À partir du XVIe siècle, les sources écrites nous ont fourni des données importantes sur les traditions funéraires des anciens Mexicains, de même que sur leurs croyances à propos de la mort.

Les corps qu’ils enterraient appartenaient aux personnes qui avaient eu une mort sacrée. C’était le cas de ceux qui, élus par le dieu de la pluie, Tláloc, avaient péri à cause d’une maladie liée à l’eau (la goutte, la lèpre, le rhumatisme), ou encore noyés ou frappés par la foudre. Ils allaient jouir d’une vie comblée de plaisirs à Tlalocan, lieu de fertilité et d’abondance. Le Chichihualcuauhco était l’endroit sacré où se trouvait un arbre avec des fruits en forme de seins féminins pour nourrir les enfants morts avant d’être sevrés. On enterrait ces enfants en face du grenier de la maison.

Les guerriers morts au combat et les femmes qui avaient perdu la vie lors de leur premier accouchement étaient les serviteurs du Soleil. Chaque matin, les guerriers le recevaient et l’accompagnaient sur son trajet vers le zénith ; après quoi ils le confiaient aux femmes mortes pendant l’accouchement, qui l’accompagnaient à travers le ciel jusqu’à son coucher et son passage au monde d’en bas. Après quatre années d’une telle existence, ces êtres étaient transformés en colibris ou papillons.
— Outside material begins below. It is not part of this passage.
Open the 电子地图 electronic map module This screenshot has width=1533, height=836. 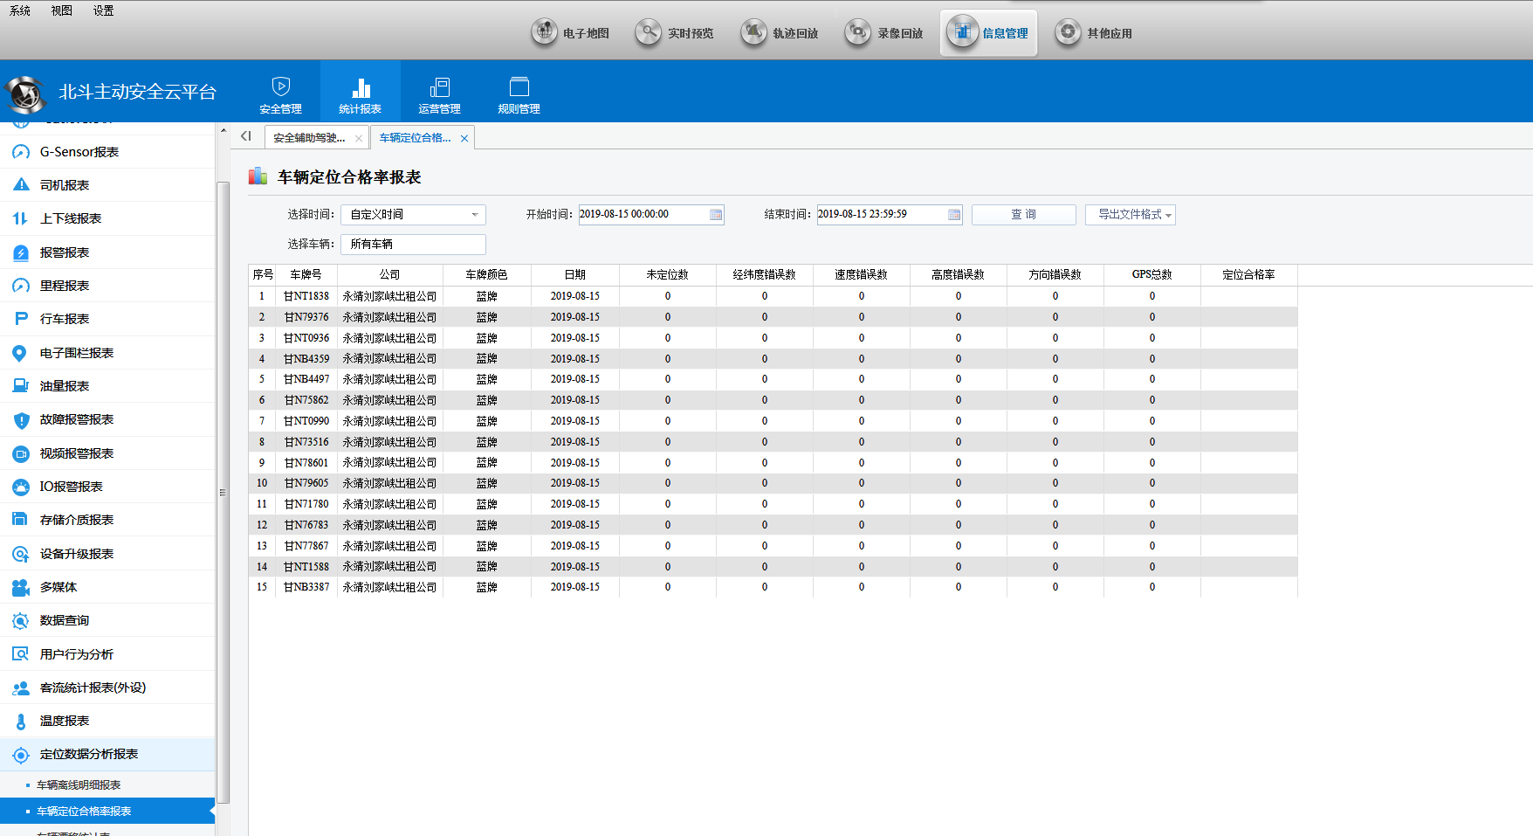point(571,33)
Une autre forme de traitement des morts était la crémation, qu’on appliquait aux personnes décédées d’une maladie ou de mort naturelle sans avoir été élus par les dieux.
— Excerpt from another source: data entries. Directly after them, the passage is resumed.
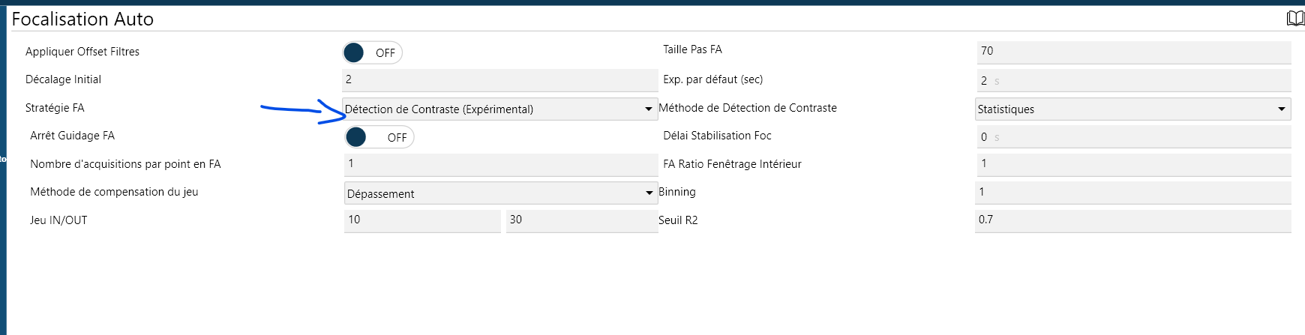
Task: Click the Jeu IN/OUT label
Action: 59,220
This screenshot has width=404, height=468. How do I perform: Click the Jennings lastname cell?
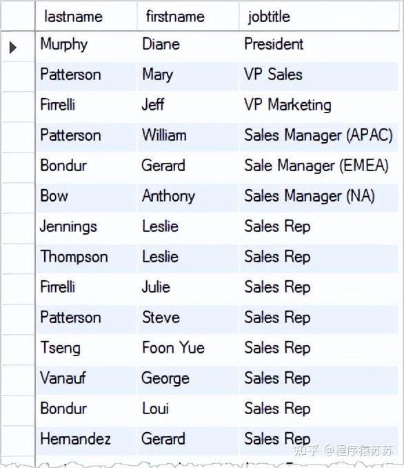pos(86,228)
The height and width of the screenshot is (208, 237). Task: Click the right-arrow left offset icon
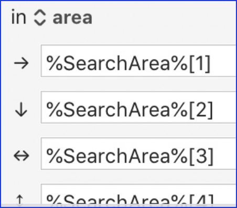pyautogui.click(x=21, y=63)
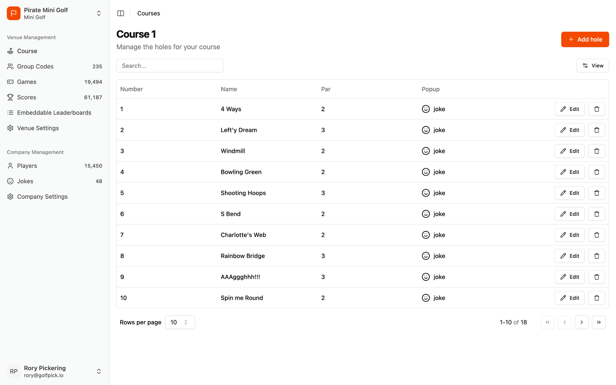Open Scores via the trophy icon

tap(10, 97)
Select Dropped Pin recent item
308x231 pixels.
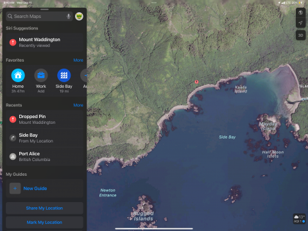[x=44, y=119]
La crémation avait lieu quatre jours après le décès. Le mort commençait ensuite un voyage périlleux de quatre ans vers Mictlán, situé dans la neuvième couche sous la terre, au bout du monde souterrain. À la fin du voyage, il devait traverser une rivière à l’aide d’un chien, et il se présentait alors devant Mictlantecuhtli, seigneur des enfers. Selon certaines sources, ces âmes avaient la responsabilité d’accompagner le Soleil pendant son voyage nocturne à travers le monde souterrain.

À côté de tous les cadavres, on déposait des aliments et des boissons, des objets quotidiens et rituels, et un chien sacrifié. Les objets étaient offerts au mort par des membres de la famille pour l’aider à faire face aux risques auxquels il s’exposait après la mort corporelle. Les anciens Mexicains croyaient que toutes les choses qui nous entourent possédaient une essence, et que cette essence invisible était ce qui maintenait en vie le coeur du défunt.

Dans le calendrier des Mexica (les anciens habitants de Mexico, c’est-à-dire les Aztèques), il y avait deux mois dédiés aux célébrations des morts. Il y avait d’abord le neuvième mois, pour célébrer les enfants morts, puis le dixième mois, consacré aux morts adultes, grande célébration des morts, occasion du sacrifice de nombreux hommes dans une ambiance très solennelle. Ce n’était que pendant ces célébrations que les morts revenaient à la terre et récupéraient leurs nécessités vitales, et que par conséquent ils avaient besoin des provisions qu’on leur offrait.

L’introduction du catholicisme modifia le parcours de l’âme immortelle des défunts pour le diriger vers deux destinations possibles : le Ciel ou l’Enfer. De cette façon on arrivait à une appréciation différente de la mort, puisque l’aspect le plus important était la façon dont la personne avait vécu. La terreur de la mort et de l’Enfer étaient des éléments fondamentaux de la nouvelle religion qui imposa ces vestiges de la doctrine médiévale.

Si les ordres religieux présentèrent au Nouveau Monde l’horreur de mourir sans avoir mérité le Ciel, les soldats et les civils conservèrent la coutume de la danse, de la musique et des feux d’artifice dans les funérailles d’enfants qui, à leur avis, allaient directement au Ciel puisqu’ils étaient sans péché. Jusqu’à nos jours, on dit au revoir aux « petits anges » avec un sentiment de joie, tandis qu’on pleure la mort des adultes.

La fusion de traits culturels autochtones et espagnols a donné lieu à un nouveau culte et à des cérémonies mortuaires nouvelles, par lesquels l’Église commémore tous ceux qui se trouvaient sur le chemin du salut. De ce processus syncrétique sont nées les célébrations des morts telles qu’on les connaît aujourd’hui.